Im Rahmen eines Pilotprojekts wurde das Werk zuvor digital vermessen. Der daraus entstandene digitale Zwilling ermöglicht laut BMW eine effiziente Planung künftiger Werksstrukturen und Produktionsanlagen. Die Lackiererei des Werks setzt auf künstliche Intelligenz. Lackoberflächen werden hier auf einwandfreie Qualität hin gescannt und vollautomatisch mit einem für jedes Fahrzeug individuellen Programm nachbearbeitet. Auch bei anderen Qualitätsprüfungen wird KI eingesetzt.
Vorausschauende Instandhaltung sorgt dafür, dass technische Fehler, z.B. in Förderanlagen, frühzeitig erkannt werden, bevor es zu Anlagenstillständen kommt. Die Anlagen und Maschinen werden durch eine automatisierte Auswertung von Prozessdaten überwacht.
Das benachbarte Akkuwerk beliefert das Fahrzeugwerk mit Hochvoltbatterien. Der BMW iX1 hat einen Allradantrieb mit zwei elektrisch erregten Synchronmotoren, die zusammen eine maximale Leistung von 230 Kilowatt und einen Drehmoment von 494 Newtonmeter haben. Das Fahrzeug soll in 5,7 Sekunden aus dem Stand auf 100 km/h beschleunigen. Die Höchstgeschwindigkeit beträgt 180 km/h. Das Auto schafft gut 400 Kilometer Reichweite. Die Akkukapazität liegt bei knapp 65 Kilowattstunden.
Geladen werden kann der Akku mit Wechsel- und mit Gleichstrom. Bei Wechselstrom ist ein- und dreiphasiges Laden mit einer Leistung von 11 Kilowatt Standard, eine Ladeleistung von 22 Kilowatt optional. An einem Gleichstromladepunkt kann mit einer Leistung von 130 Kilowatt geladen werden. Damit soll es möglich sein, den Akku in einer halben Stunde von 10 auf 80 Prozent zu laden.

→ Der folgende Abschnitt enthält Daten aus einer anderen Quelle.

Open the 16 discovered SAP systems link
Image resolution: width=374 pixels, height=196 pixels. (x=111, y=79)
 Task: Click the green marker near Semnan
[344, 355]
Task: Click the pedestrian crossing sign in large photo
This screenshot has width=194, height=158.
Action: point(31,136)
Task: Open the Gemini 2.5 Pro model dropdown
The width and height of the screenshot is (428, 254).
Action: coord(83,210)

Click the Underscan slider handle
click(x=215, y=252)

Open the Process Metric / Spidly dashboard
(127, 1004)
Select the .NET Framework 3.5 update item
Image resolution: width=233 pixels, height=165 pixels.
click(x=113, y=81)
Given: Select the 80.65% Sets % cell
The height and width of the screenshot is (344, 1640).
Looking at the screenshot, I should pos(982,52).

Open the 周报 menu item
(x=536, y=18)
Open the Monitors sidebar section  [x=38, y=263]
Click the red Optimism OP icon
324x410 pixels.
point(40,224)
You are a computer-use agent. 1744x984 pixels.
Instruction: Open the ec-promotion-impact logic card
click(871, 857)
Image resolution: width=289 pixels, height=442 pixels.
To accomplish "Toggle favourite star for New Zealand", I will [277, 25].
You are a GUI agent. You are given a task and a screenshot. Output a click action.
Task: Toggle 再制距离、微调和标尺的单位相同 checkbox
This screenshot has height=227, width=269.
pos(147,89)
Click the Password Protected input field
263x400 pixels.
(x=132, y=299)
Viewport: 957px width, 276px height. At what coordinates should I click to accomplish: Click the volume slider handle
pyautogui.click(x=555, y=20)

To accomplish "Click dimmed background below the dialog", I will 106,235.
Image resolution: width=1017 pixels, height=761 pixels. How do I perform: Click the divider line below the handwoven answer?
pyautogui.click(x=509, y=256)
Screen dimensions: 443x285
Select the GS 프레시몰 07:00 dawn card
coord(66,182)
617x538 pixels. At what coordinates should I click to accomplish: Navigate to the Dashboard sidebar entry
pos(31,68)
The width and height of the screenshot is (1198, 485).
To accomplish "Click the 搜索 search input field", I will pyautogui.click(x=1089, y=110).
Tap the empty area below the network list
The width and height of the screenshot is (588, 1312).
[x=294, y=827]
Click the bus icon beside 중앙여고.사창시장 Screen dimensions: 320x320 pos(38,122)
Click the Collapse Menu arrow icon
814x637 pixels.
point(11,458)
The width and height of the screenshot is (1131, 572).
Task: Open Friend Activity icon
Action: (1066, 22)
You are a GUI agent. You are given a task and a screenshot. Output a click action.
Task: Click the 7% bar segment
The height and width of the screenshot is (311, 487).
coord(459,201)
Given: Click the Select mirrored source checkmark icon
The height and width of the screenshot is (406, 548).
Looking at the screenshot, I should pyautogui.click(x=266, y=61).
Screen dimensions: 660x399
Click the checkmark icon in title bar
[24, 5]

Bis Ende 2022 hat die BMW Group insgesamt mehr als 1,6 Mrd. Euro in E-Komponentenfertigungen an den deutschen Standorten Dingolfing, Leipzig und Regensburg investiert. In den deutschen Standorten der BMW Group E-Komponentenfertigung sind aktuell mehr als 3.300 Mitarbeiter beschäftigt.